**What to work on**
Copy the lines below word for word, leaving out the pictures.

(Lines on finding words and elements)
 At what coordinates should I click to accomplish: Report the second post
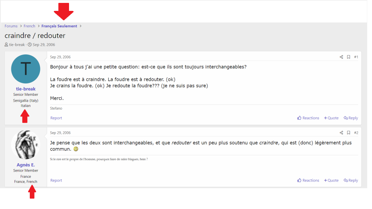coord(56,180)
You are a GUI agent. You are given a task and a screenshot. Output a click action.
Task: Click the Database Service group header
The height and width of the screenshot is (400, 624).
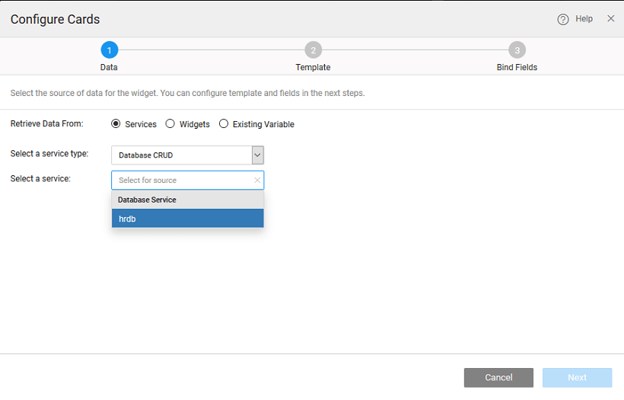(x=147, y=200)
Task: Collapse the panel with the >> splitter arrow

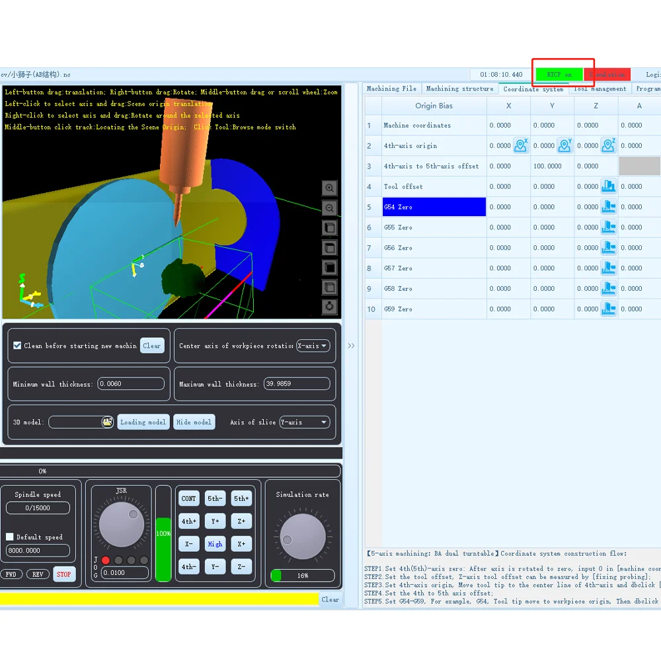Action: [351, 346]
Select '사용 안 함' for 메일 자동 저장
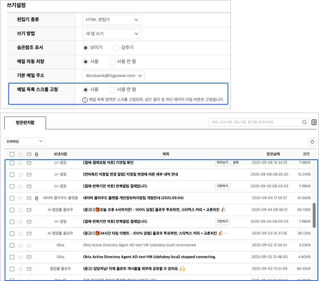The width and height of the screenshot is (319, 281). (x=112, y=62)

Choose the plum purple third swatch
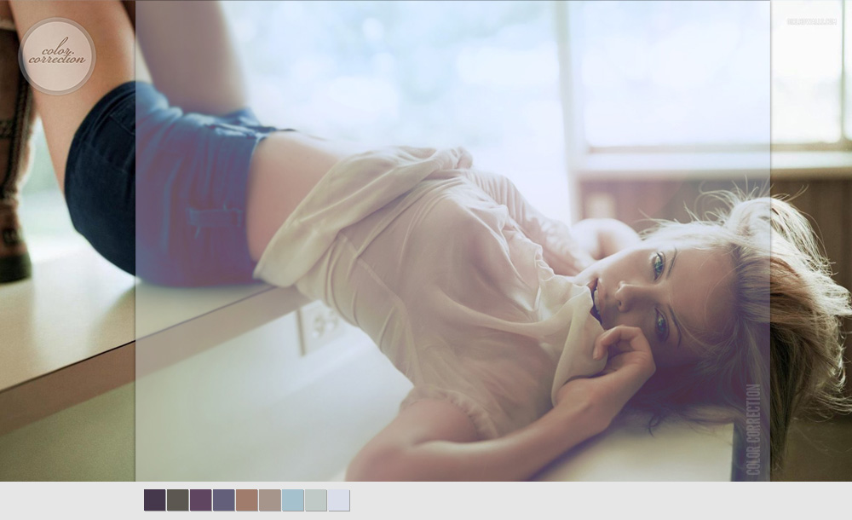click(x=200, y=500)
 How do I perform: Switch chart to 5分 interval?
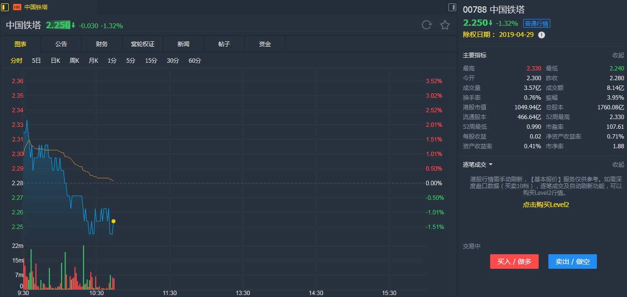click(131, 61)
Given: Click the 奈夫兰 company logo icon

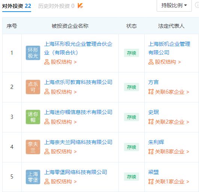Looking at the screenshot, I should [x=33, y=147].
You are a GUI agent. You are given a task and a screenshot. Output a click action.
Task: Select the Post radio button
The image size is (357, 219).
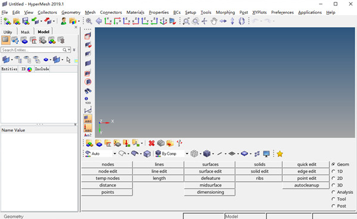[x=334, y=206]
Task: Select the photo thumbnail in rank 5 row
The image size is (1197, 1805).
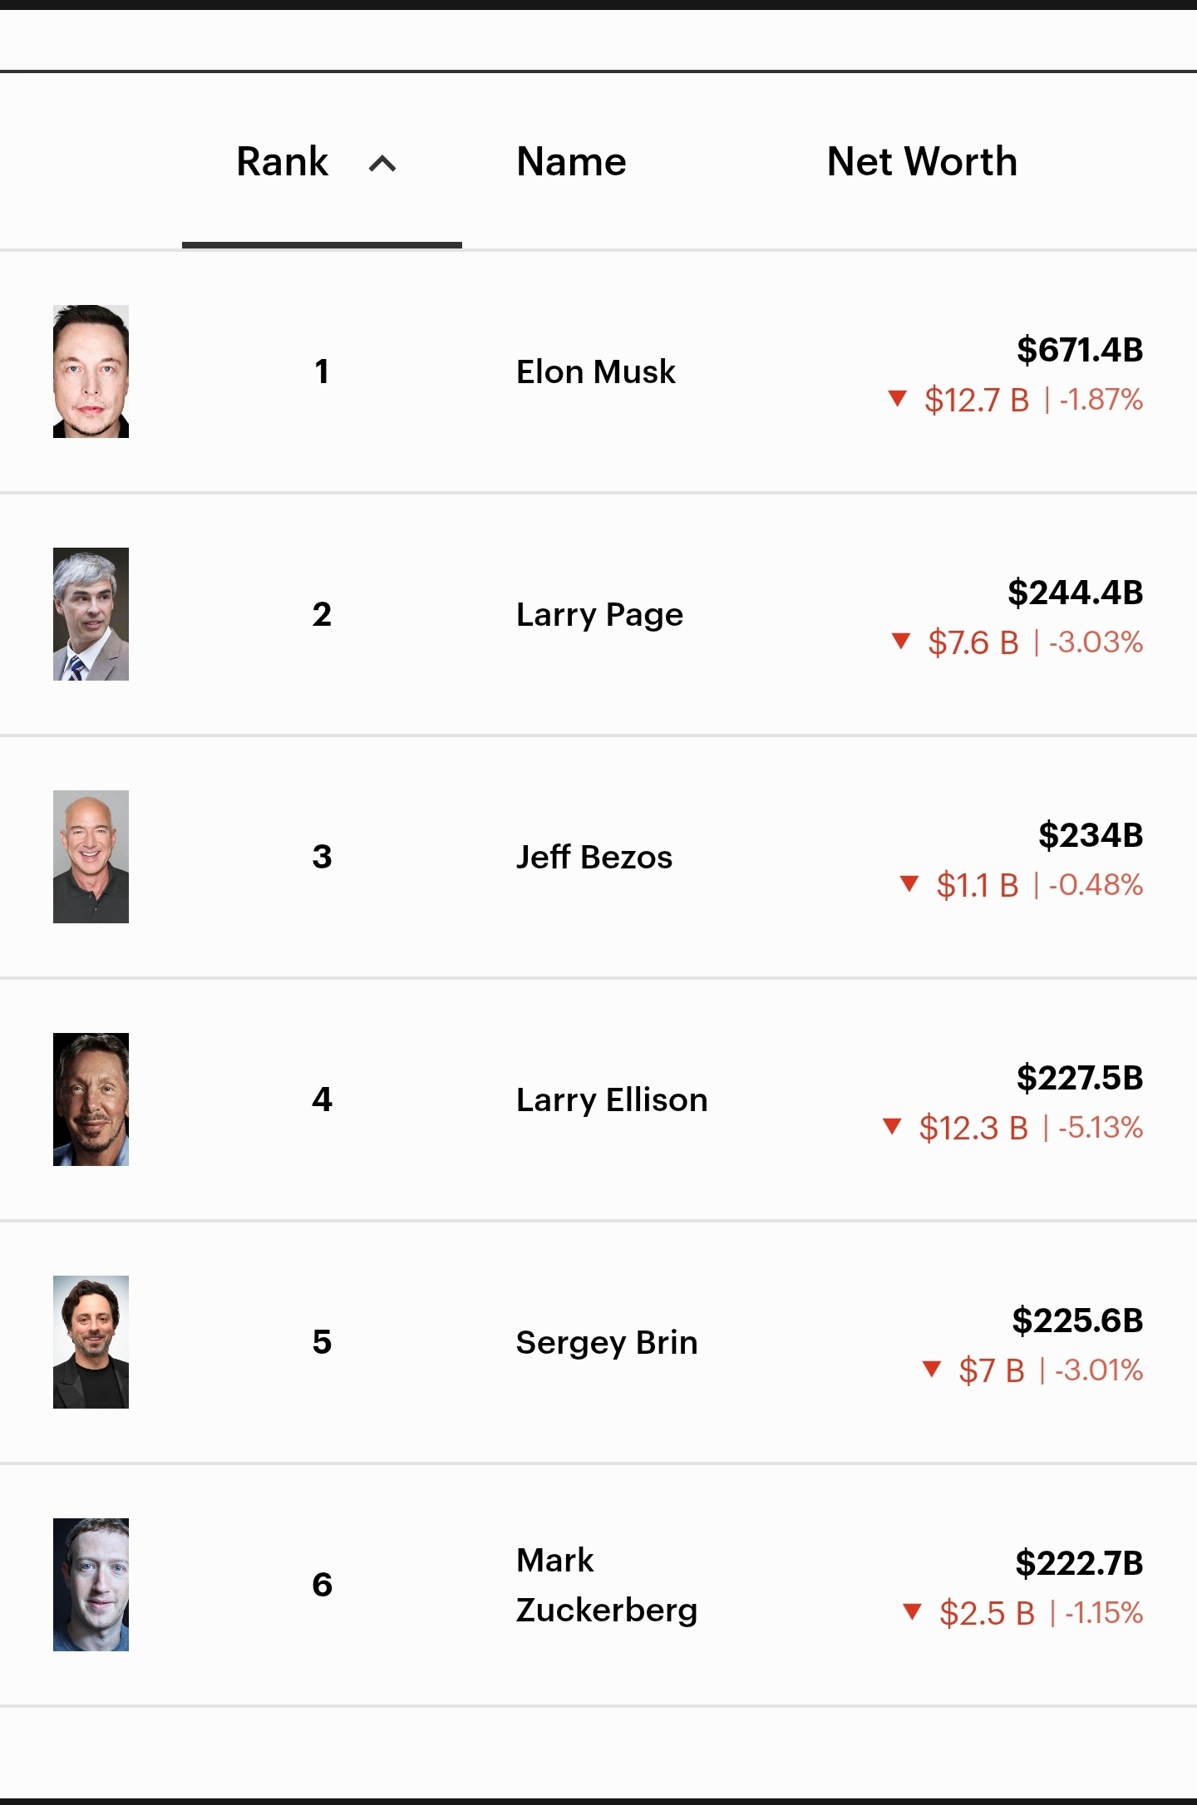Action: 91,1342
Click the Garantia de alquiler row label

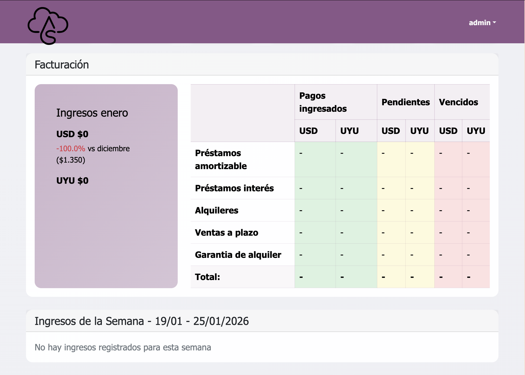238,255
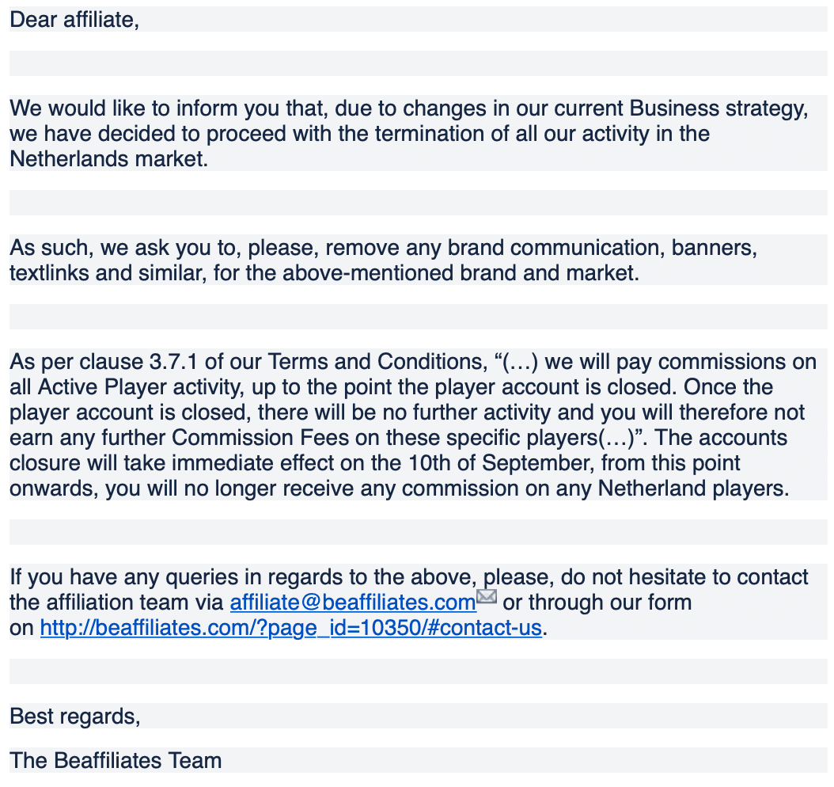Click the envelope icon after the email address
This screenshot has width=834, height=787.
[x=486, y=596]
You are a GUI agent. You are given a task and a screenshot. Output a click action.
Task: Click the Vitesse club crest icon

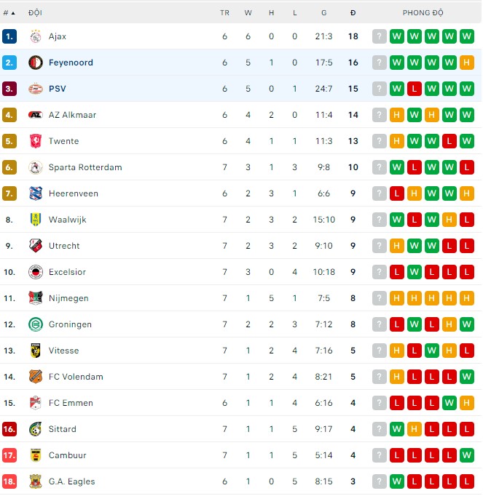pyautogui.click(x=35, y=351)
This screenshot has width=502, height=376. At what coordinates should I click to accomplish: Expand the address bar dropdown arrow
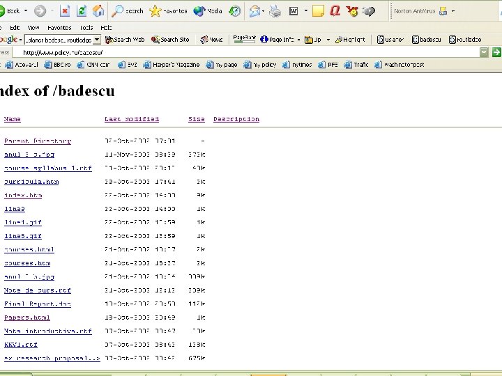pyautogui.click(x=484, y=52)
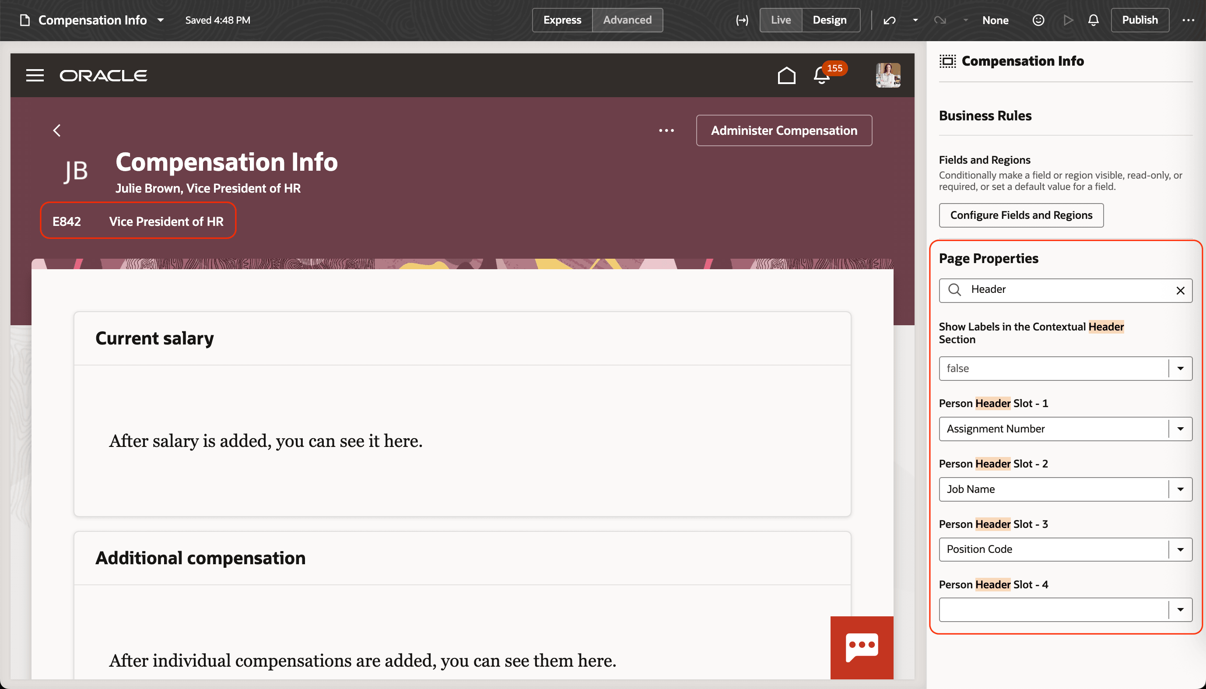Open the ellipsis menu beside Administer Compensation
This screenshot has width=1206, height=689.
(667, 130)
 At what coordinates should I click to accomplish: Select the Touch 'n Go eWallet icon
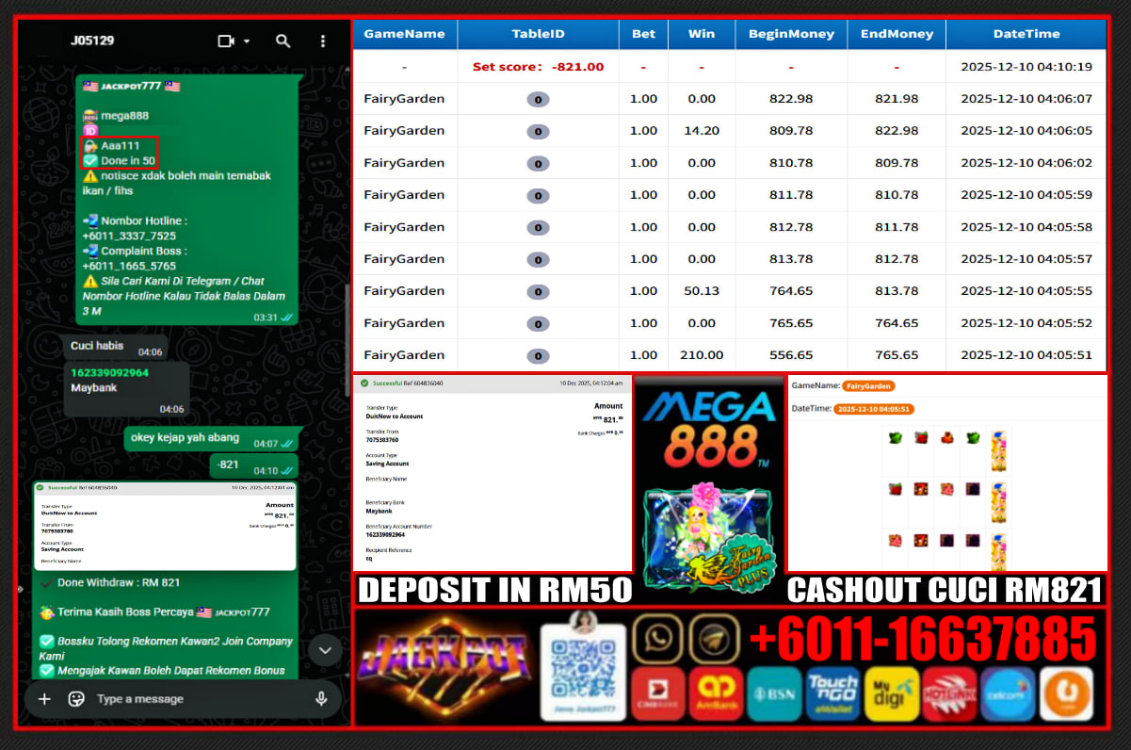coord(832,693)
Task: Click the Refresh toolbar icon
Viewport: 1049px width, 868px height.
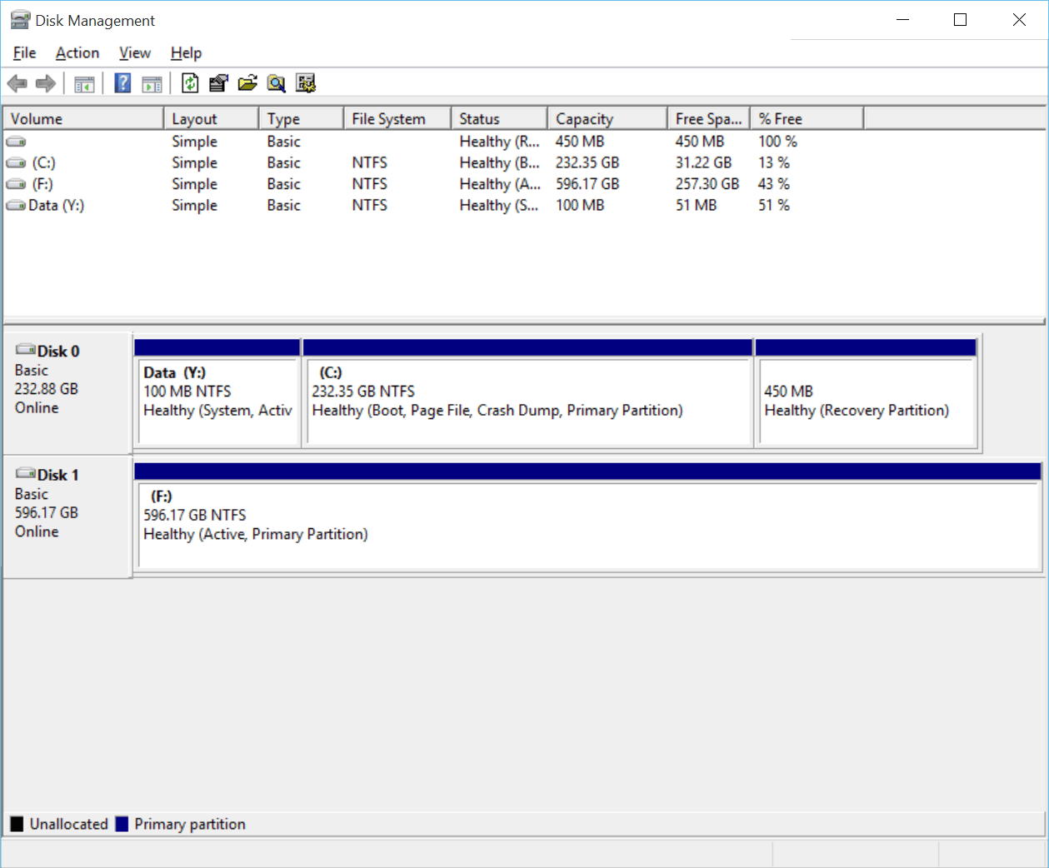Action: point(190,83)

**Answer to the problem**
 At what coordinates should I click to accomplish: Report the second post
coord(56,180)
You are a GUI agent. You are given a task and a screenshot. Output a click action.
Task: Click the Database Service group header
The height and width of the screenshot is (400, 624).
(x=147, y=200)
Task: Collapse the panel with the >> splitter arrow

Action: [351, 346]
Select '사용 안 함' for 메일 자동 저장
The width and height of the screenshot is (319, 281). (x=112, y=62)

Choose the plum purple third swatch
click(x=200, y=500)
 How do I perform: Switch chart to 5分 interval?
click(131, 61)
Given: Click the 奈夫兰 company logo icon

Looking at the screenshot, I should [x=33, y=147].
You are a GUI agent. You are given a task and a screenshot. Output a click action.
Task: Select the Post radio button
The image size is (357, 219).
[x=334, y=206]
Task: Select the photo thumbnail in rank 5 row
The image size is (1197, 1805).
Action: 91,1342
Click the Garantia de alquiler row label

238,255
Click the envelope icon after the email address
This screenshot has width=834, height=787.
[x=486, y=596]
You are a GUI agent. You are given a task and a screenshot. Output a click action.
Task: Click the Vitesse club crest icon

pyautogui.click(x=35, y=351)
This screenshot has width=502, height=376. At what coordinates should I click to accomplish: Expand the address bar dropdown arrow
pyautogui.click(x=484, y=52)
Open the ellipsis menu beside Administer Compensation
This screenshot has width=1206, height=689.
(667, 130)
 At what coordinates should I click to accomplish: Select the Touch 'n Go eWallet icon
coord(832,693)
Task: Click the Refresh toolbar icon
Viewport: 1049px width, 868px height.
Action: point(190,83)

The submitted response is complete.